It was in the 70s in Oxford on Thursday (and again today) and we decided to spend it walking through the University of Oxford Botanic Garden and around the Christ Church meadow.
The “healing garden” was founded in 1621, according to the Fodor’s travel guide we are using. It still has exhibits of medicinal plants among its 6,000 species on display, and is the oldest such garden in Britain.
I love looking at flowers, but to me they are slashes of color among green leaves. Even when I learn their names, my recall of them will be gone long before the flowers wilt. But Kathy? She seemed able to identify 5,999 of the species.
My favs were the pitcher plants, or “insectiverous” species, as Fodor’s calls them. They were in one of the glass greenhouses, the one that was free of bugs.
We were admittedly poor reporters during our walk through the garden, rarely recording the names of the occasional flowers or plants that Kathy didn’t know. Besides, most of the signs identifying the plants gave the Latin names, and my two years of Latin more than 50 years ago failed me.
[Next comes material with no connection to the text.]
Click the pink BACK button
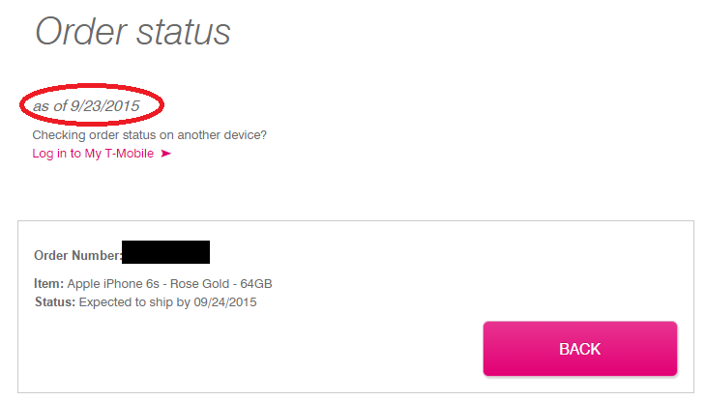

From the garden, we wandered back (OK, we got lost) to the Turf Tavern, which we had passed through on our walking tour last week. Besides a wide selection of ales and spirits, the pub features good grub and signs to entertain you in the outdoor eating areas. The most photographed while we were there was the one identifying the Turf as the place where Bill Clinton “did not inhale” while a Rhodes scholar at Oxford. Another one pointed out that the Turf makes an appearance in Thomas Hardy’s “Jude the Obscure,” yet another book to read.
After lunch it was on to the Christ Church meadows, a lovely walk along the Cherwell River. Boaters were punting on the river, a team was practicing rugby on the opposite bank and cattle were grazing in the meadow — a rural and pastoral atmosphere just a ways off tourist-clotted High Street. Coming from a city that feels increasingly overrun, we are struck daily by the calming, civilizing effect that Oxford’s many green, open spaces give to its bustling byways. (Take note, Seattle City Council.)
We hope to get into Christ Church College during “Open Door Weekend” tomorrow. The college was built in 1546 (back to Fodor’s now), founded by Cardinal Wolsey and has the largest quad in Oxford. Lewis Carroll, author of “Alice in Wonderland,” taught math there and we visited the Alice Shop across the street to buy a postcard (hope you like it, Beanne).